## Problem requirements
Could you repeat the entries below exactly, but only from the line with "Task: Click the green Custom color swatch" through the line with "Click the plus", and without any picture?

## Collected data
◆ ◆ ◆ ◆

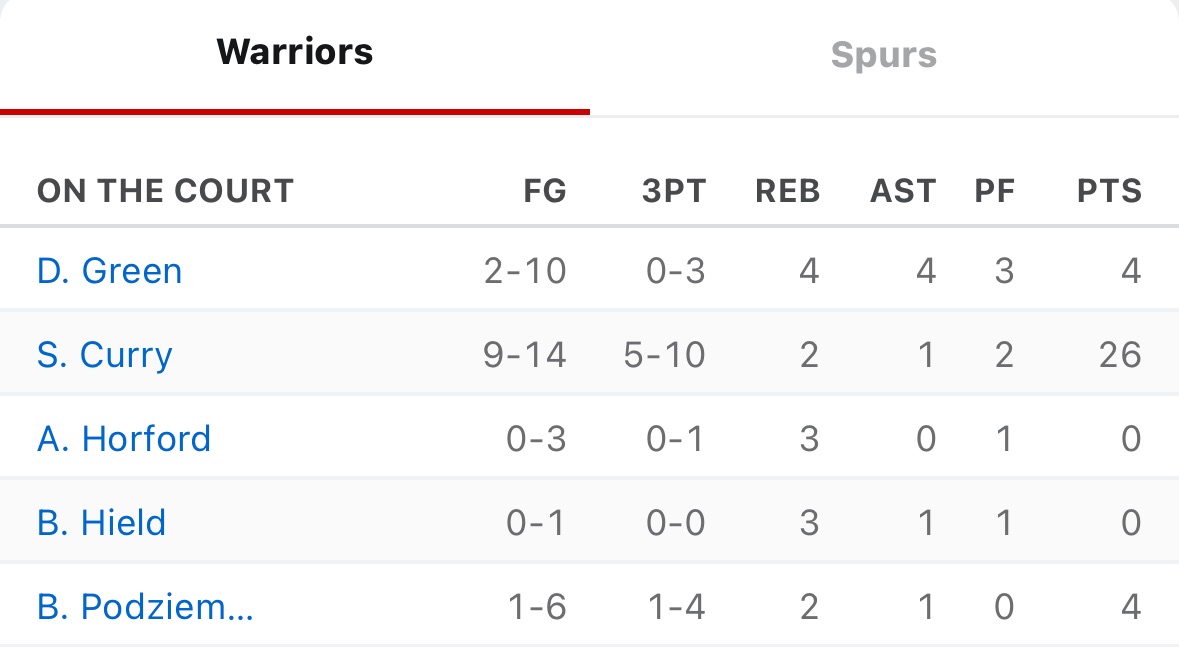Viewport: 1179px width, 670px height.
Task: Open D. Green player profile
Action: [110, 271]
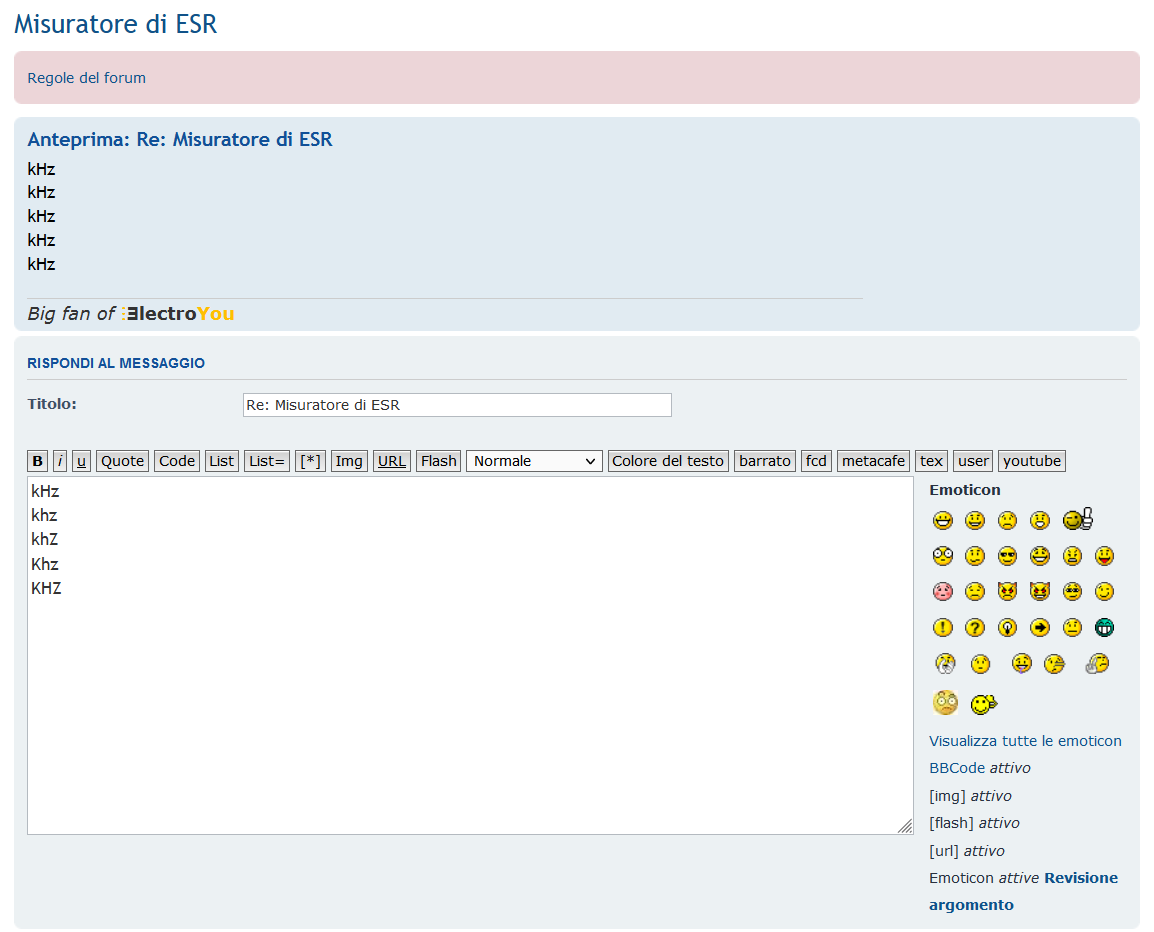Open Regole del forum link
This screenshot has width=1154, height=932.
click(x=87, y=78)
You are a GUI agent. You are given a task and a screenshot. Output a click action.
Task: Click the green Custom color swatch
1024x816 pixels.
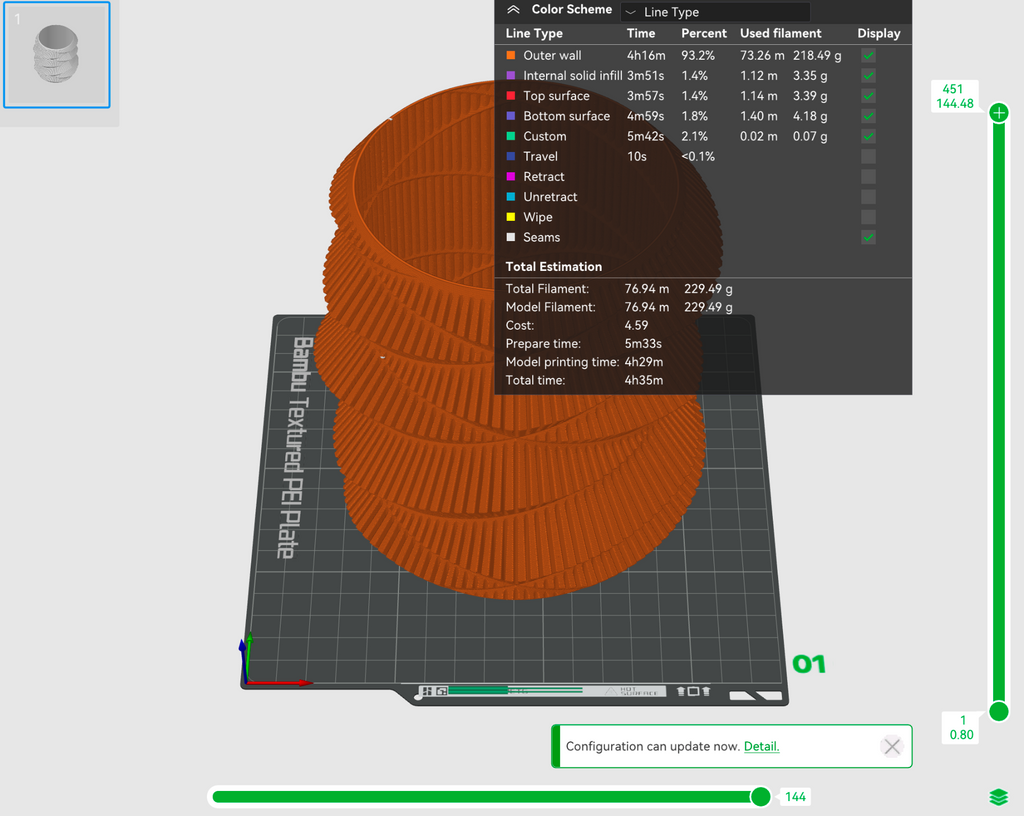511,136
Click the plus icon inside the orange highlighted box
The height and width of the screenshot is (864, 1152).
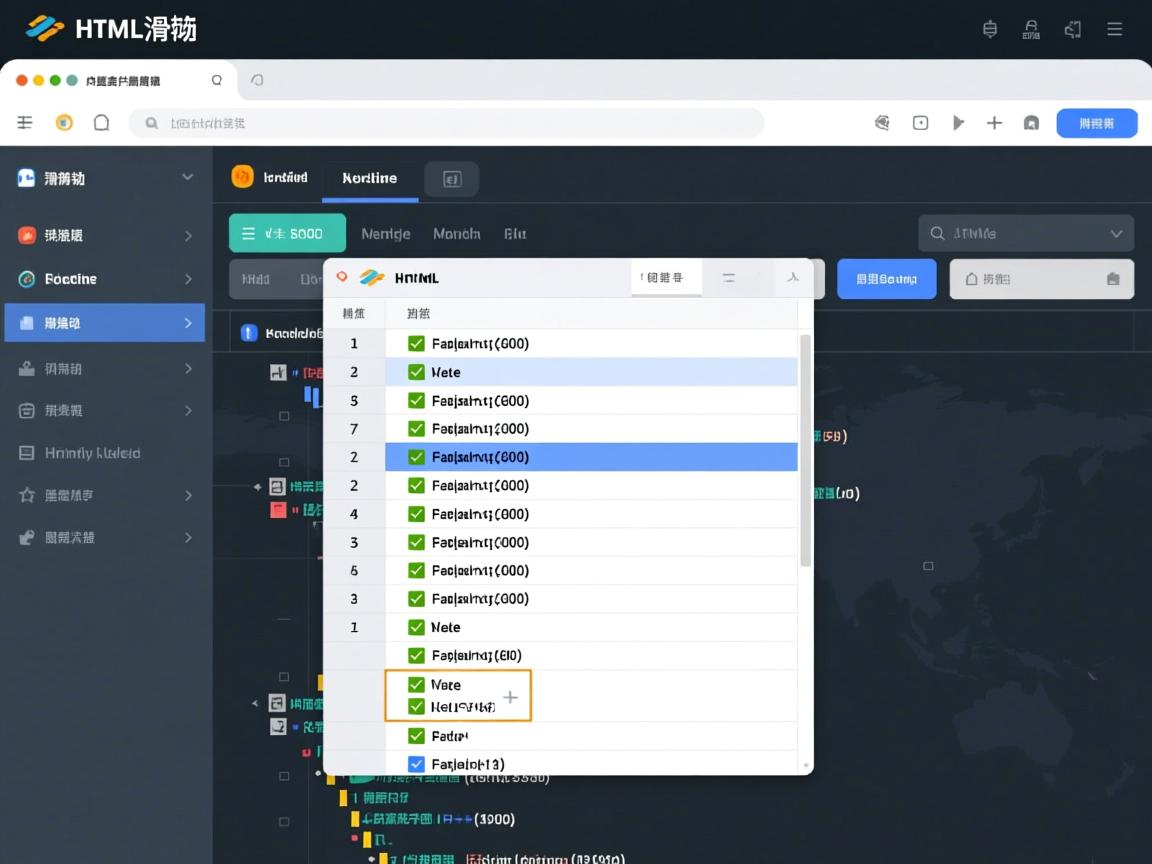(511, 695)
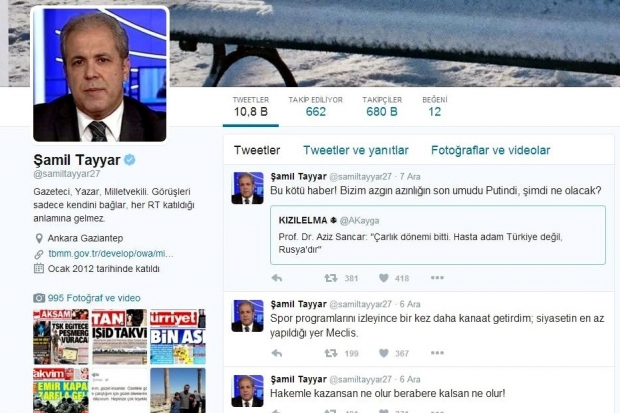The image size is (620, 413).
Task: Open more options on the Meclis tweet
Action: click(x=437, y=352)
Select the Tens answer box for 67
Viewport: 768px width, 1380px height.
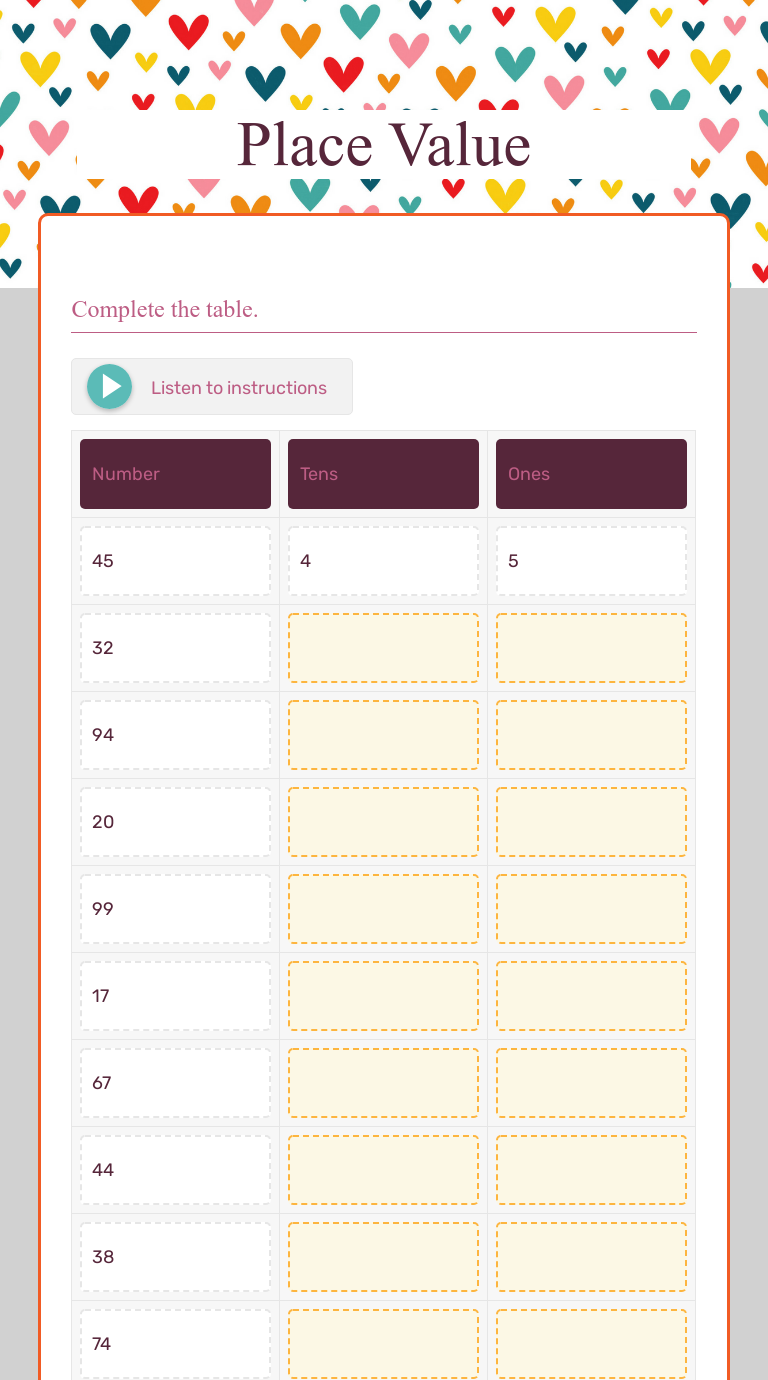383,1082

◆ ◆ ◆ ◆

## Output for this task
Task: Click the green Custom color swatch
1024x816 pixels.
511,136
Click the plus icon inside the orange highlighted box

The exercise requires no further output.